Approximate quantum cloaking and almost trapped states

TL;DR

This paper introduces approximate quantum cloaks derived from transformation optics that can hide potentials from matter waves and support almost trapped states, with applications in ion trapping and quantum system simulation.

Contribution

It presents a novel method to create approximate quantum cloaks for matter waves using isotropic transformation optics, enabling undetectability and trapping of quantum states.

Findings

Approximate cloaks make potentials undetectable to matter waves at most energies.

Cloaks support almost trapped states with negligible external wave influence.
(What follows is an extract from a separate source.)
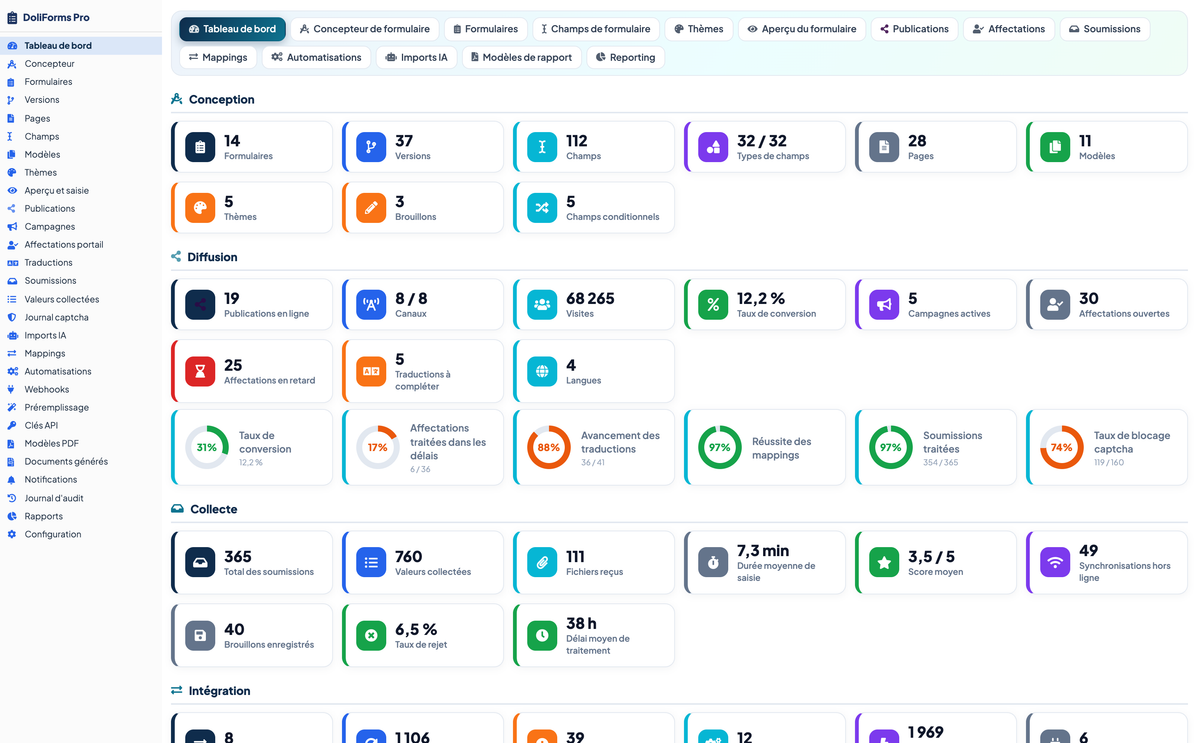Open the Total des soumissions 365 card

pyautogui.click(x=252, y=563)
Potential applications include ion traps and quantum system simulations.

Abstract

We describe families of potentials which act as approximate cloaks for matter waves, i.e., for solutions of the time-independent Schr\"odinger equation at energy $E$, with applications to the design of ion traps. These are derived from perfect cloaks for the conductivity and Helmholtz equations, by a procedure we refer to as isotropic transformation optics. If $W$ is a potential which is surrounded by a sequence $\{V_n^E\}_{n=1}^\infty$ of approximate cloaks, then for generic $E$, asymptotically in $n$ (i) $W$ is both undetectable and unaltered by matter waves originating externally to the cloak; and (ii) the combined potential $W+V_n^E$ does not perturb waves outside the cloak. On the other hand, for $E$ near a discrete set of energies, cloaking {\it per se} fails and the approximate cloaks support wave functions concentrated, or {\it almost trapped}, inside the cloaked region and negligible outside. Applications include ion traps, almost invisible to matter waves or customizable to support almost trapped states of arbitrary multiplicity. Possible uses include simulation of abstract quantum systems, magnetically tunable quantum beam switches, and illusions of singular magnetic fields.